Dec 6 2012
Researchers have found that using telemedicine to deliver stroke care, also known as telestroke, appears to be cost-effective for rural hospitals that do not have an around-the-clock neurologist, or stroke expert, on staff. The research, published today in Circulation: Cardiovascular Quality and Outcomes, is intended to help hospital administrators evaluate telestroke.
In telestroke care, the use of a telestroke robot allows a patient with stroke to be examined in real time by a neurology specialist elsewhere who consults via computer with an emergency room physician in the rural site.
"Previous studies have demonstrated that a hub-and-spoke telestroke network is cost-effective from the societal perspective - we can assess medical services, like telemedicine, in terms of the net costs to society for each year of life gained," says neurologist Bart Demaerschalk, M.D., director of Mayo Clinic Telestroke Program, and co-author of the telestroke cost effectiveness study. "However, to date the costs and benefits from the perspectives of network hospitals have not been formally estimated."
Contrary to a common perception that a telestroke referral network poses a substantial financial burden on hospitals, the study revealed that it is likely to save hospitals money and also improve patient outcomes by enabling patients to be discharged sooner. "The health economic results from an earlier study conducted from the societal perspective convincingly demonstrated that telestroke was cost effective compared to the usual model of care," says Dr. Demaerschalk. "It's a relatively small amount of money, comparatively, telestroke costs a couple thousand dollars more to save quality years of life — so it's a bargain really."
The Circulation study estimates that compared with no network, a telestroke system of a single hub and seven spoke hospitals may result in the use of more clot-busting drugs, procedures and other stroke therapies, more stroke patients discharged home independently, and despite upfront and maintenance expenses, a greater total cost savings for the entire network of hospitals.
Using data from Mayo Clinic and the Georgia Health Sciences University telestroke networks, the research model estimated that every year, compared to no telemedicine network, 45 more patients would be treated with intravenous thrombolysis and 20 more with endovascular stroke therapies – leading to 6.11 more independent patients discharged home. This represents more than $100,000 in cost savings for each of the participating rural hospitals each year, according to the study.
"If the costs associated with the technology are reduced or if reimbursement opportunities increase we will recognize that this treatment method may, in fact, save even more money," Dr. Demaerschalk says. "The upfront costs associated with setting up the telestroke technology and managing the network organization are quickly offset by the financial gains that result from a higher proportion of patients receiving clot busting drugs and the reduced stroke-related disability and subsequent reduced need for rehabilitation, nursing home care and assistance at home."
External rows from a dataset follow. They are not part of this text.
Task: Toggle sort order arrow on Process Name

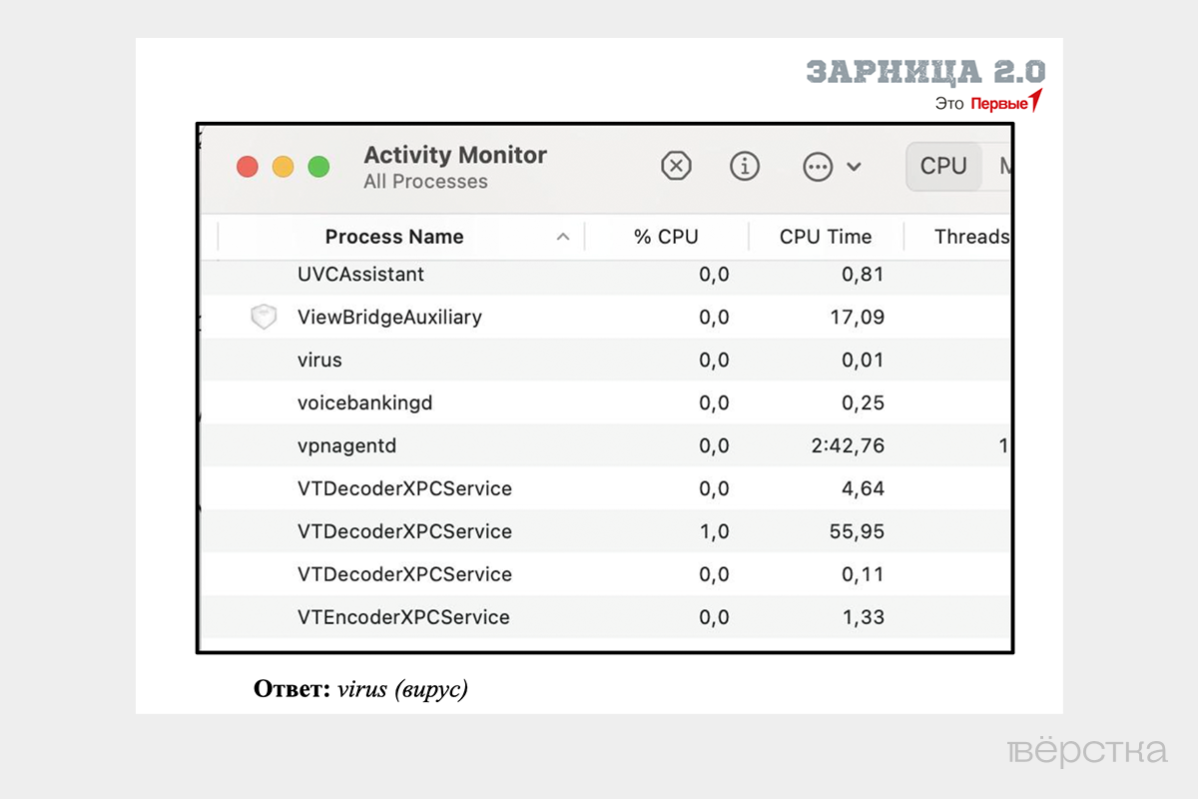Action: pos(563,237)
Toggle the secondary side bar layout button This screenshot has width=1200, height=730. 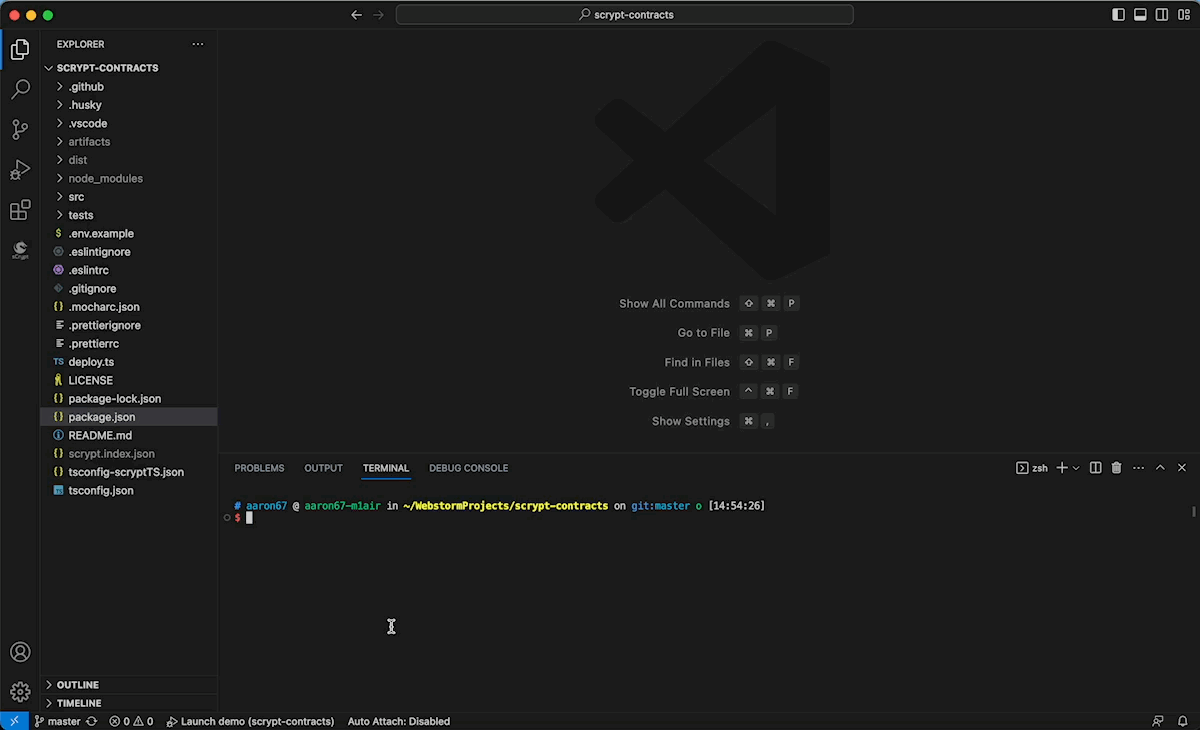(1162, 15)
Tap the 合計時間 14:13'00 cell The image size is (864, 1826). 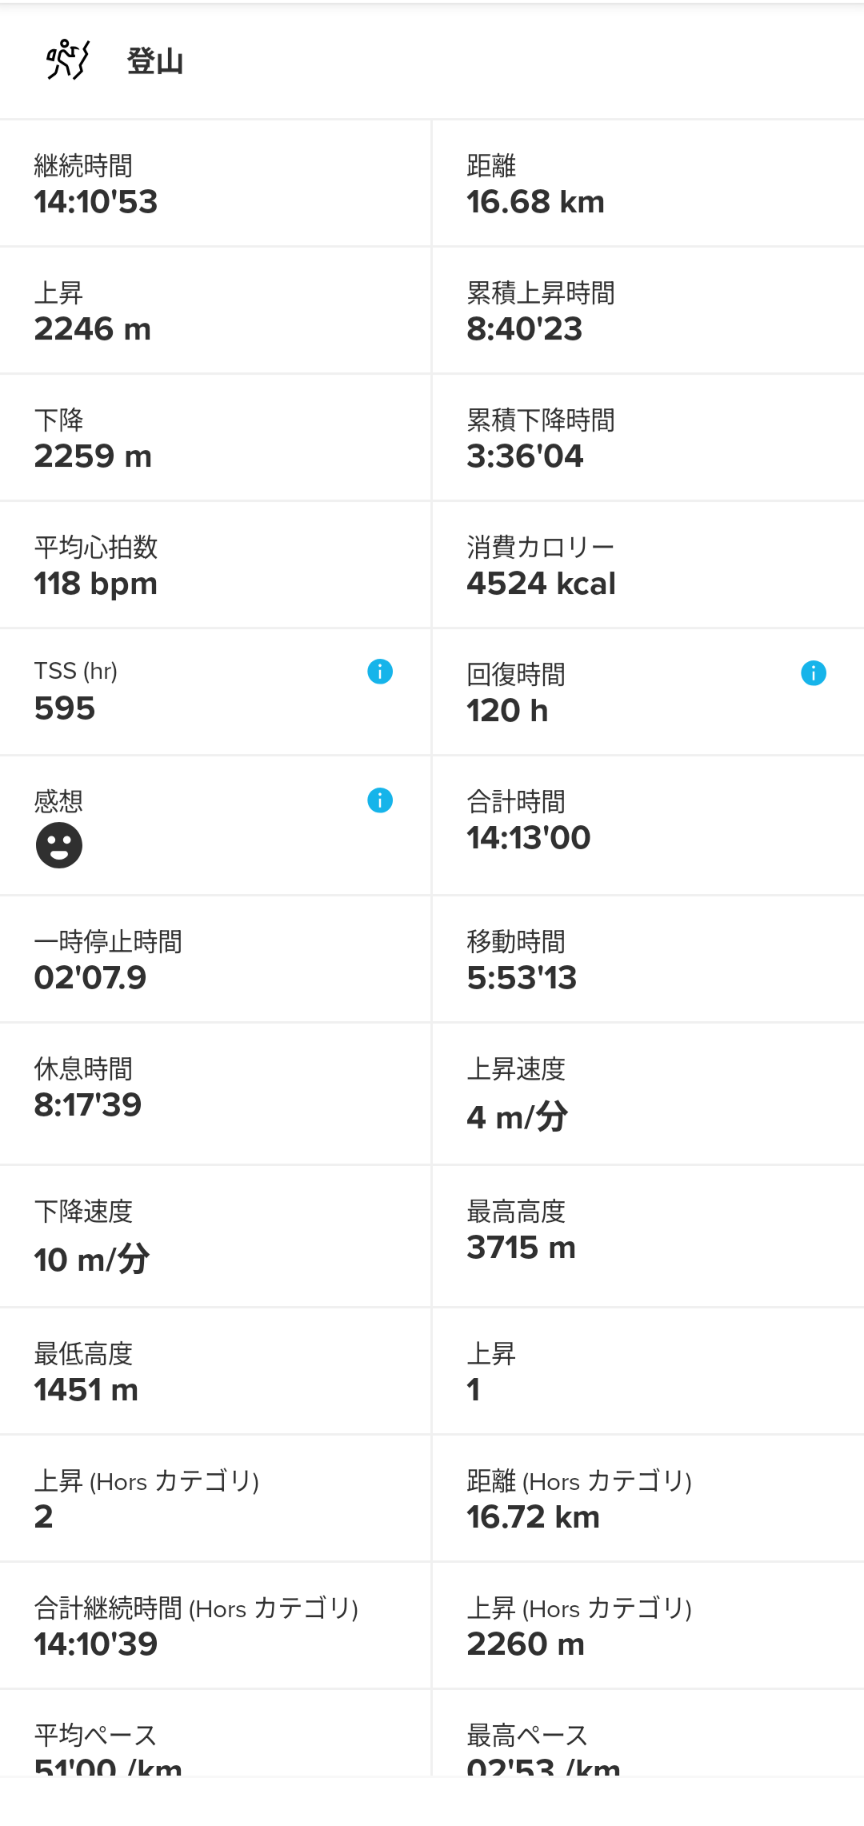(648, 825)
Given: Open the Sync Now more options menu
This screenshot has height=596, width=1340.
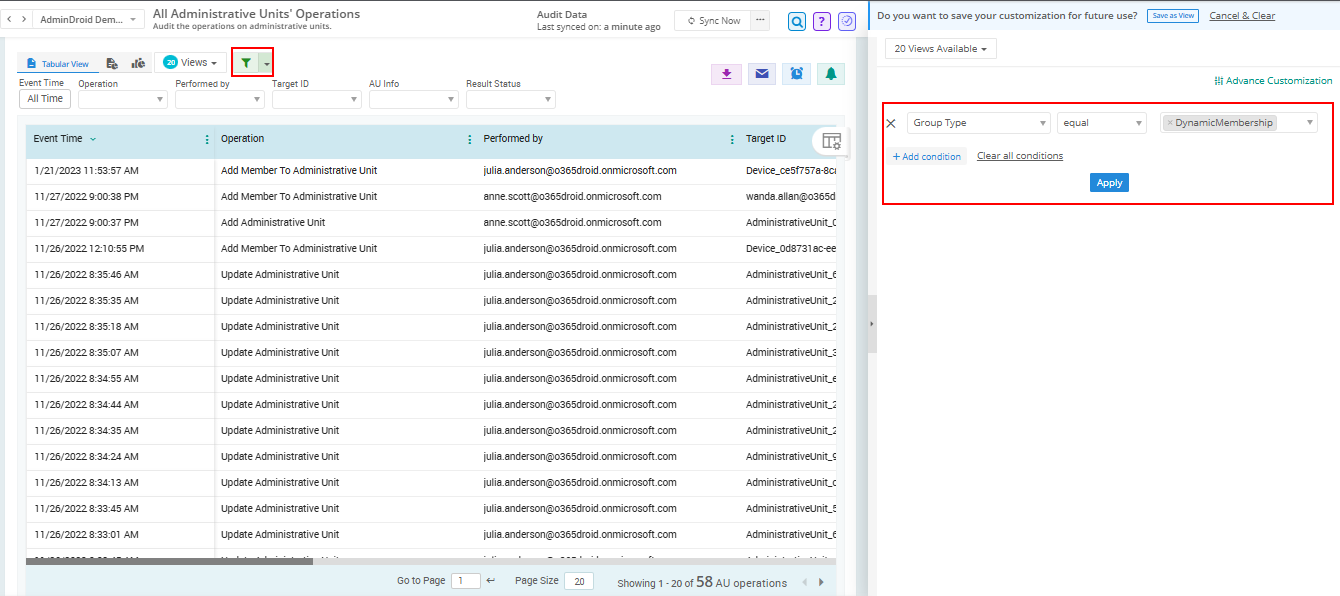Looking at the screenshot, I should coord(757,19).
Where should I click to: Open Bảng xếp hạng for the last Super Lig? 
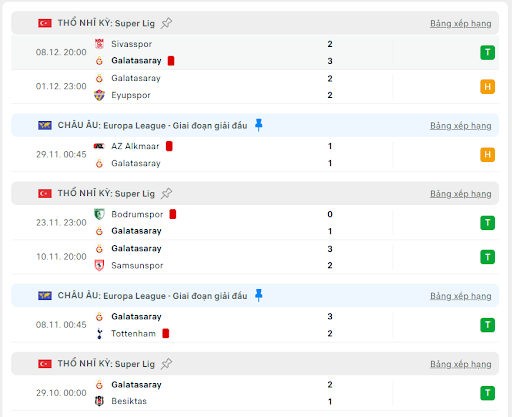click(x=461, y=364)
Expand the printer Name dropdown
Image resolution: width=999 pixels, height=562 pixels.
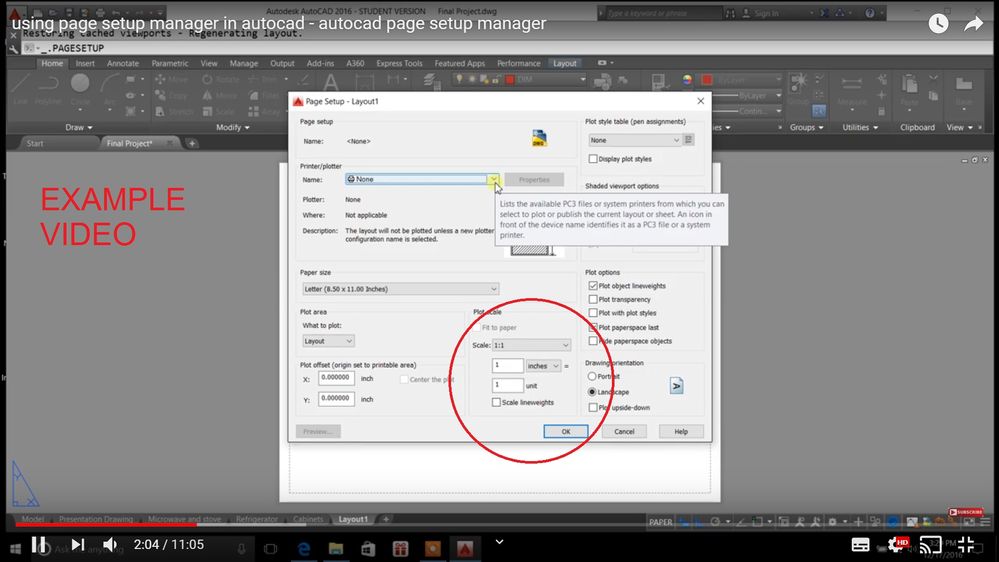pos(422,179)
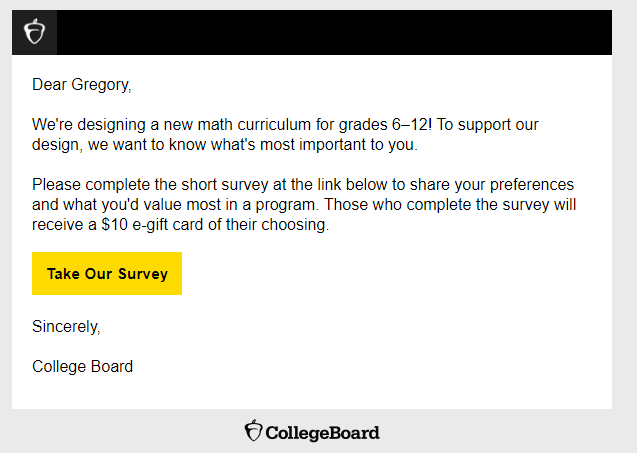This screenshot has height=453, width=637.
Task: Click the black header banner
Action: [x=330, y=32]
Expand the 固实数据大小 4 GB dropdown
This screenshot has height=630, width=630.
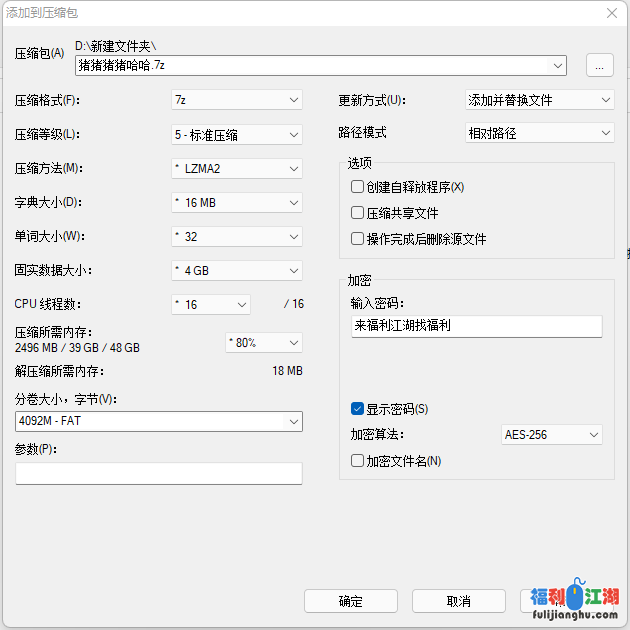pyautogui.click(x=236, y=270)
The results of this economic research have implications on the assignment of financial responsibility between hub and spoke hospital partners. For instance, in a network that is principally designed to aid spoke hospitals' capacity to effectively assess, treat, and admit more patients with stroke, it is the spoke hospitals which benefit economically - and it then makes sense that the spoke hospitals should contribute to financing the telestroke network system.